As street food, banh xeo is among the safer choices — it's cooked to order at high heat. The herbs are raw, so at simple stalls give them a rinse or skip them if your stomach is sensitive. On the coast, look for the local twist: in Nha Trang the specialty is bánh xèo mực, a squid crepe, from about 10,000–20,000 VND at spots like Quán Bạch Đằng.

How much does banh xeo cost?

Plate of fresh herbs and nuoc cham dipping sauce for banh xeo, close up
Every serving comes with herbs and a bowl of nước chấm

Banh xeo is one of Vietnam's best-value dishes, and price swings hard by venue.

Banh xeo prices in Vietnam in 2026
WherePrice (VND)Price (~USD)What you get
Street stall / market (piece)10,000–20,000~$0.40–0.80Small central crepe
Southern café (plate)40,000–90,000~$1.60–3.60Big crepe to share
Bánh Xèo 46A (Michelin)110,000–180,000~$4.50–7Giant crepe, clean setting

A typical street plate runs 25,000–35,000 VND (~$1–1.40) for a portion two people can share — a full, satisfying meal of crisp crepe, shrimp and greens for the price of a coffee back home.

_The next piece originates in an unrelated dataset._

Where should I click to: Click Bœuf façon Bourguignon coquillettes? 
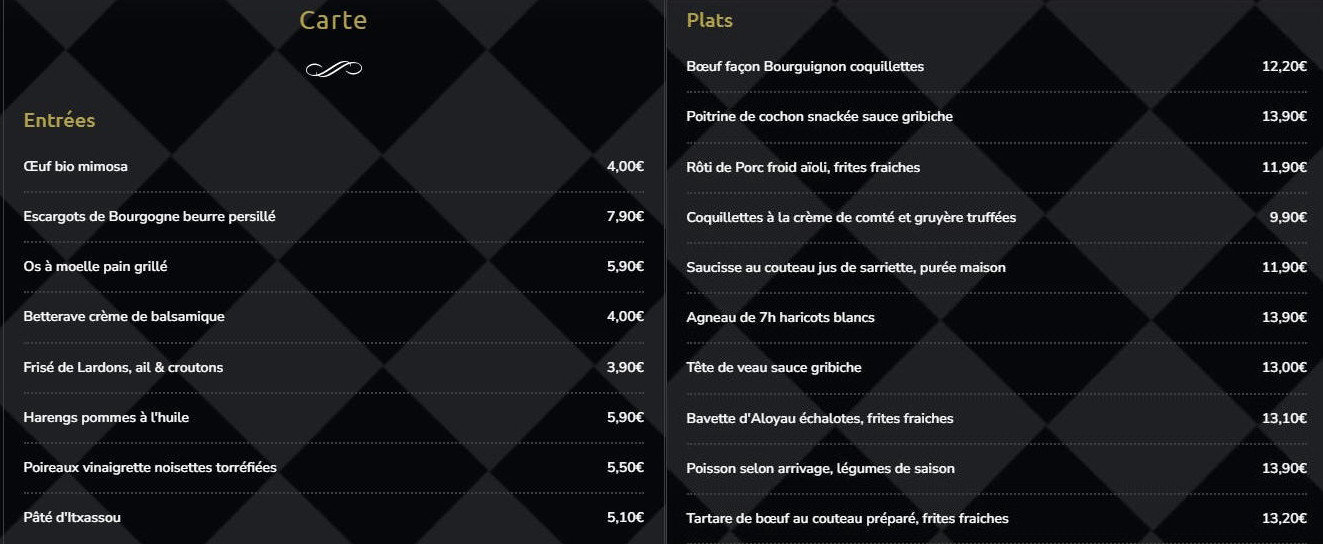(x=805, y=66)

Prices current as of July 2026.Prices and addresses can change — check the venue's page or confirm on the spot before you go.

FAQ

What is banh xeo made of?

The batter is rice flour, water and turmeric, which gives the yellow color; the south adds coconut milk. The filling is shrimp, thin pork belly, bean sprouts and spring onion. It is served with a plate of fresh herbs and a tangy dipping sauce.

What's the difference between banh xeo and banh khot?

Banh xeo is a large thin crepe fried on a pan and folded over the filling. Banh khot is bite-sized cakes baked in a dimpled mold, with one shrimp on top and coconut in the batter. You share the first; you eat the second one by one.

How much does banh xeo cost in Vietnam?

On the street, 10,000–20,000 VND (~$0.40–0.80) a piece. A big southern plate is 40,000–90,000 VND. At Michelin-listed Bánh Xèo 46A in Ho Chi Minh City it is 110,000–180,000 VND (~$4.50–7).

How do you eat banh xeo?

By hand, not with a fork. Tear off a piece, lay it on rice paper or lettuce, add fresh herbs, roll it into a tight parcel and dip in the sauce. The herbs are essential — they cut the fat and keep it light.

Is banh xeo gluten-free?

Yes, when made the traditional way with rice flour and no wheat, it is naturally gluten-free. Some shops use a pre-mixed batter that may contain wheat, so if you're celiac, ask first.

Where's the best banh xeo in Vietnam?

In the south, Bánh Xèo 46A in Ho Chi Minh City (Michelin Bib Gourmand). In the centre, Bánh Xèo Bà Dưỡng in Da Nang with its signature peanut sauce. Both are in the MICHELIN Guide. For the rare cá kình fish version, go to Hue.